■ Lesetext:
****
Die algerische Regierung hatte eine Rück- und Absprache mit den Ländern, deren Bürger Geiseln waren, abgelehnt und wollte im Alleingang - und wahrscheinlich auch zur Abschreckung von erwartbaren weiteren Anschlägen - demonstrieren, dass sie in der Lage ist, mit solchen Situationen fertig zu werden. Die Schäden an der Anlage seien relativ gering, sagte am Sonntag der algerische Energieminister Youcef Yousfi. Er fügte hinzu, Algerien habe die Mittel, die Energieanlagen zu sichern. Gleichzeitig [http://www.aps.dz/L-Algerie-a-les-moyens-de.html erklärte] er, dass die Schutzmaßnahmen verstärkt würden. Die Sorge besteht natürlich, dass sich ausländische Konzerne nach der Massengeiselnahme zurückziehen könnten - dabei könnte aber auch das Vorgehen der algerischen Sicherheitskräfte eine Rolle spielen. Die Brutalität des Vorgehens erinnert an die Niederschlagung der Islamisten in den 1990er Jahren durch das Militär, nachdem absehbar gewesen war, dass die Islamische Heilsfront (FIS) die Wahlen gewinnen würde. Nachdem die Putschregierung 1992 die Auflösung der FIS durchsetzte, ging diese zum bewaffneten Kampf über. Aus dieser Perspektive steht hinter der in Nordafrika operierenden Islamistenbewegung weniger der Arabische Frühling bzw. der Sturz Gaddafis, die Gründe reichen schon viel weiter zurück.
****
■ Arbeitsauftrag:
Übersetzen Sie den folgenden Satz aus dem Lesetext ins Englische: „Die Schäden an der Anlage seien relativ gering, sagte am Sonntag der algerische Energieminister Youcef Yousfi.“

■ Die Daten:
****
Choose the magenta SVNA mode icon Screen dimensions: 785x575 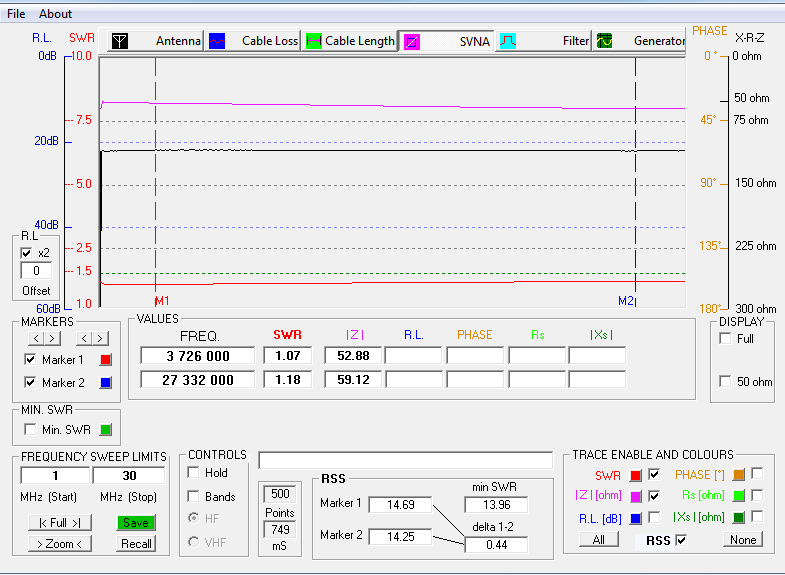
****
■ Lösung:
The damage to the facility was relatively minor, Algerian Energy Minister Youcef Yousfi said on Sunday.